Interestingly, though 72 percent of eligible California citizens registered to vote, only about 33 percent of registered voters actually voted on June 7. This means about 5.9 million California voters cast ballots out of the 17.9 million registered voters.

A myriad of reasons may have caused the lower than expected voter turnout including the lack of a competitive Republican presidential race on the GOP side, and for Democrats, possibly because the media announced–one day before the California primary–that Secretary Hillary Clinton had secured enough super delegates to become the presumptive Democrat nominee. It seems Californians registered in high numbers because they were excited about the prospect of possibly being able to influence the presidential election. In the end, however, that was not our fate and this may have kept voters from the polls.

In any case, the turnout impacted the outcome in some of the most watched races and the unpredictability brought on by the “top two” primary system is keeping poll watchers on their toes.

Click HERE for an overview of some of the hotly contested state legislative races.

Groundwater Facilitation Support

The Department of Water Resources (DWR) announced it is offering in-kind facilitation support for the formation of groundwater sustainability agencies and for those developing groundwater sustainability plans to comply with the Sustainable Groundwater Management (SGMA).

The program links water management groups with professional facilitators to help local entities meet SGMA requirements.

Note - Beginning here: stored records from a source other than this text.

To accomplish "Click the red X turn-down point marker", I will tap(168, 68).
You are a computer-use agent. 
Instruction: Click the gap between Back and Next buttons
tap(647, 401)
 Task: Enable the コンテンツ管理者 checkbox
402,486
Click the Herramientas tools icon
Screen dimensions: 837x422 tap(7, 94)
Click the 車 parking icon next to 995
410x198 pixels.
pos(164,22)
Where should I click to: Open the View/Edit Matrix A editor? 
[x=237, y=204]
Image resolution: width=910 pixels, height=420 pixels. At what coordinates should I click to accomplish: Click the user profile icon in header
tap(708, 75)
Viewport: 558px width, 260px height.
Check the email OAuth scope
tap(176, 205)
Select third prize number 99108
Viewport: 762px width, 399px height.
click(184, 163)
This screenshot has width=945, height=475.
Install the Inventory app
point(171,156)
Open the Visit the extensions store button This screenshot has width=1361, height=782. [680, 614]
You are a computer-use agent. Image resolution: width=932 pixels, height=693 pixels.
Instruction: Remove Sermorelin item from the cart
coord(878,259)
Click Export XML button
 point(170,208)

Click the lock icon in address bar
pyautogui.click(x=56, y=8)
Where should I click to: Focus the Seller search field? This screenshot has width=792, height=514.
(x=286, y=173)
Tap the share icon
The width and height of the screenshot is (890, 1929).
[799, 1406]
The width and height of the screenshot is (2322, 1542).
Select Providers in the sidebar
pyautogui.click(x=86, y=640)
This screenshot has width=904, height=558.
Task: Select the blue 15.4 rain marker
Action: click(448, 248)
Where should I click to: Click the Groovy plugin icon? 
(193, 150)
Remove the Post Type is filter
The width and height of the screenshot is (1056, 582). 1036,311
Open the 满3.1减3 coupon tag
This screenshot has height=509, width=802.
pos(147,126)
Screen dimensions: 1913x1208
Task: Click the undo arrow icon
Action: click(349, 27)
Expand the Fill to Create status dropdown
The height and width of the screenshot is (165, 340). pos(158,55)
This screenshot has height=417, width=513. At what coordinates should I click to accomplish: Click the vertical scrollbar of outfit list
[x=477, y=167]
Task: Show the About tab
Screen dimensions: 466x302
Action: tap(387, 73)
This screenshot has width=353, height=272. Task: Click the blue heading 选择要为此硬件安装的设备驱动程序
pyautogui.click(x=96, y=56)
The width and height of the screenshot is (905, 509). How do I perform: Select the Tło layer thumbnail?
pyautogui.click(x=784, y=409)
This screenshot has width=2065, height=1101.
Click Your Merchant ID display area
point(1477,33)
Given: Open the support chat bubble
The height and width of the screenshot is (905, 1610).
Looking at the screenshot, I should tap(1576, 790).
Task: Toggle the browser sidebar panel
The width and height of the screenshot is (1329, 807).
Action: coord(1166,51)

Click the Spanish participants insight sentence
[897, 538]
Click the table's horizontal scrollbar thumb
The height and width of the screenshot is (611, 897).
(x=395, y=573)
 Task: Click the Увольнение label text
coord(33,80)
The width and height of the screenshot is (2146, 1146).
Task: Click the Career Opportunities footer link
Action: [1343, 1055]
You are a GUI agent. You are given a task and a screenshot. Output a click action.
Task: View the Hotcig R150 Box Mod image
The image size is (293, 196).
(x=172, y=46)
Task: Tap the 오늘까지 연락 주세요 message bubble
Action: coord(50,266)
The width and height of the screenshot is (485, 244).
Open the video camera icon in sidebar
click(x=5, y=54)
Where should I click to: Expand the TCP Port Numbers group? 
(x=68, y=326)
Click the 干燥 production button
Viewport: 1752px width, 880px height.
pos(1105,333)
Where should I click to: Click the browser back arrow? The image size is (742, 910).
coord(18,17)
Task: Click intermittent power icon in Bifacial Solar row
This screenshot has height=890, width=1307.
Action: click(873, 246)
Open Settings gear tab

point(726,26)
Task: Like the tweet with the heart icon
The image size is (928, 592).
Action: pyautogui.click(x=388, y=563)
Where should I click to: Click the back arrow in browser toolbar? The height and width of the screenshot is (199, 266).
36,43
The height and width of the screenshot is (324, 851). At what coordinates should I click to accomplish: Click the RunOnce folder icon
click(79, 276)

Services include strategic planning, stakeholder assessments, meeting facilitation, mediation, governance assessment, and public outreach services.

Click HERE for details about eligibility and other requirements on DWR’s website.

Ag Council Weighs-In Regarding Proposed Short-Lived Climate Pollutant Reduction Strategy

The California Air Resources Board (ARB) released its proposed Short-Lived Climate Pollutant SLCP Reduction Strategy in April, which aims to reduce emissions by creating arbitrary goals and mandates on businesses in California. Ag Council provided written comments to ARB on May 26 and has been highly involved in this process by attending hearings, holding meetings and organizing a tour with regulatory staff, as well as submitting comments to urge ARB to address our members’ concerns.

As ARB continues to work on finalizing a strategy, Ag Council continues to drive home the message that the emission reduction targets are too aggressive, the plan lacks sufficient incentive funding and more research is needed to determine the viability of the various technologies for reducing emissions and also assess the costs and benefits.